The results from this study have shown that the extent of unmet needs was highly correlated to QOL. Higher unmet needs scores corresponded to lower QOL levels. However, as indicated in the previous studies,[1020] QOL was influenced by unmet needs in the domains of “health/psychological problems,” “practical support,” and “family/social support,” which showed relatively low prevalence rates. This indicates that FCs may suffer from their own physical and psychological health problems, but they do not feel able to discuss them because they are afraid to draw attention to themselves, thereby distracting from the care of the cancer patients that they care for these findings clearly suggest that it is necessary to include the physical and psychological health of FCs when developing interventions,[8] although they report less unmet needs in these domains. Practical support and family/social support should also be reinforced to improve the QOL of FCs. In particular, low-income FCs living with patients with advanced or terminal-stage cancer and those who have been providing care for long periods must be supported by other family members as well as oncology professionals. Utilizing respite care and self-help group activities would help to enhance the QOL of FCs. For FCs, sharing their experiences in self-help groups could relieve their feelings of being burdened.
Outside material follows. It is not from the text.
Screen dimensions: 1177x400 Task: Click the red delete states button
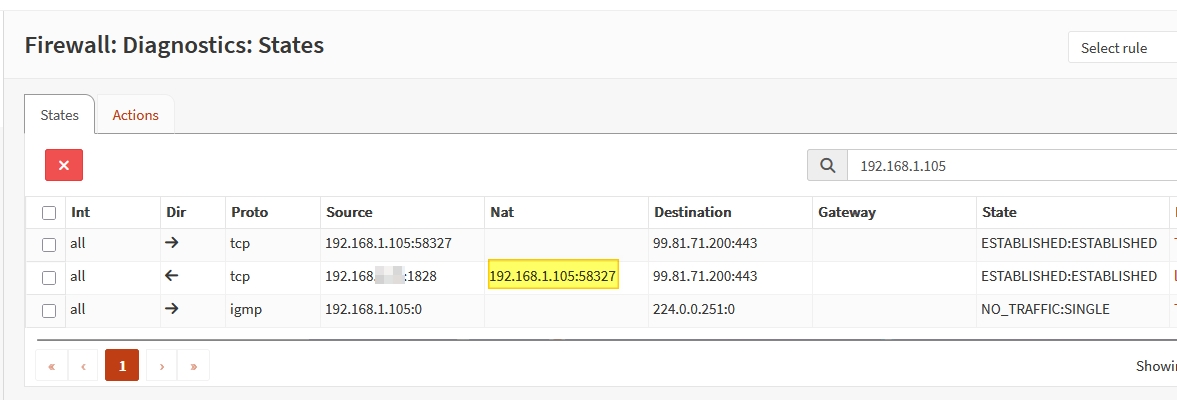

Identifying a “caregiver champion”[26] would be an important step in empowering caregivers. As many authors have noted,[22526] such programs must be designed to help caregivers, tailored to their needs, and focused on their physical and psychosocial care.

The study has several limitations. The results of the study may not be generalizable to other samples of FCs of cancer patients from other areas of Korea or other countries. Second, the sample was drawn from caregivers who visited the outpatient Department of Medical Oncology. Thus, the results of the study may not be applicable to caregivers visiting surgical outpatient departments and caregivers of patients in inpatient settings. To achieve a more representative sample, in light of the millions of cancer caregivers at home, is greatly needed.

Conclusion

This study demonstrated that FCs of cancer patients have a variety of unmet needs with high prevalence and that unmet needs strongly predicted their QOL. The most distinctive findings of this study were related to the impact of health/psychological unmet needs on the QOL of caregivers. That is, the domains of unmet needs with relatively low prevalence rates influenced QOL rather than the domains in which unmet needs were commonly reported. This clearly indicates that oncology professionals must pay attention to the physical and psychological needs of FCs, even though they typically do not seek for help, in addition to continually providing information regarding patient care. Psychoeducational interventions and therapeutic counseling must be included to improve QOL of FCs of cancer patients.

The results of our study suggest that the oncology care system must strive to skillfully incorporate family members. Respite care and self-help groups for FCs must also be extended to relieve their unmet needs and improve their QOL.